Non si tratta soltanto di usare perfette scenografie o una densità del bianco e nero che ricordi l'iconografia dei tempi. Tutto nella visione di Lynch, dalla composizione delle inquadrature alla scelta delle luci (una illuminazione che viene "dall'interno" degli ambienti), dal montaggio che governa il racconto, al tono di

recitazione degli attori (perfetti), tutto concorre a conferire al film un tono classico. E quindi diretto, semplice, apparentemente privo di filtri intellettuali, in poche parole, vero.

Cosa vuol significare il cinema di Lynch? Che si deve saper guardare al cuore delle cose, più che alla loro apparenza? Che si deve imparare a vivere con dei presunti mostri? Che i veri mostri non sono quelli indicati dalle enciclopedie o dai mass media, ma siamo tutti noi? Comunque sia, questo viaggio alla comprensione dei "mostri", Lynch ce lo fa compiere con arte sopraffina. Attraverso quello che è uno dei segreti del cinema, la possibilità di trasformare gli spettatori in voyeur. Accompagnando passo passo il medico londinese che lo scopre (lentamente, con una ben dosata lentezza...: per mezz'ora non

vediamo il viso dell'uomo elefante, per un'ora non comprendiamo che egli possieda una intelligenza normale, e solo verso la fine lo vediamo completamente nudo, ma a qual punto la nostra pietà ha completamente sostituito ogni forma di eventuale ripugnanza) l'autore di THE ELEPHANT MAN ci fa compiere una raffinata operazione di voyeurismo. Ma non certamente deteriore o fine a se stessa: perché nel frattempo, in questo universo così finemente ricostruito, fatto di verità storiche e sociali, avremo imparato a guardare. THE ELEPHANT MAN è come uno specchio: ci rinvia costantemente non solo un nostro modo di vedere, ma un nostro modo di pensare. Noi abbiamo paura, in quanto spettatori, di scoprire il viso del mostro. Ma quando finalmente lo vediamo, ci accorgiamo che è egli ad avere paura. Paura di noi, di chi lo guarda. Ed a quel punto tutto diventa relativo: è più mostruoso quel povero essere, oppure il nostro modo di osservarlo? E la ferocia di chi lo osserva, qual è la più perversa? Quella dei visitatori delle fiere, quella dei medici che lo esaminano ai congressi, o quella della buona società che viene a prendere il tè, supremo atto di sfida alle convenzioni sociali ed estetiche?

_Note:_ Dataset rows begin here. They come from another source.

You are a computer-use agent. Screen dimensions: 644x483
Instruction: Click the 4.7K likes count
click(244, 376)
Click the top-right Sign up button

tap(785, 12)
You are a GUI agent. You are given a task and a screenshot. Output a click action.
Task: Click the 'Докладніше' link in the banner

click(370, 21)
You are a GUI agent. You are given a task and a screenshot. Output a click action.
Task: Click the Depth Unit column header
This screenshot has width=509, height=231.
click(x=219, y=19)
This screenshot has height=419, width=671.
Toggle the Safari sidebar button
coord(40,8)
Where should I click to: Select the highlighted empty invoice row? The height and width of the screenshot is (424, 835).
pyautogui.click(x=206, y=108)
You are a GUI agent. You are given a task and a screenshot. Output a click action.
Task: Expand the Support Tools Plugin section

Questo gioco di specchi, di rinvii di significati quindi, termina in una sequenza bellissima, al tempo stesso di terribile denuncia realistica e di sottile ambiguità formale, che rimanda lo spettatore all'universo del fantastico. Quando l'uomo elefante, riconosciuto (finalmente, o soIo per un istante?) nella propria qualità di essere umano, è condotto a teatro: l'attrice dal palcoscenico gli dedica la rappresentazione. E la platea in abito da sera scatta in piedi, applaudendo il povero mostro, che a sua volta applaude alla rappresentazione del proprio posto in palco.

Ancora una volta la dialettica delle apparenze: la normalità da una parte, e l'eventuale mostruosità dall'altra. Divisi dal gioco mondano.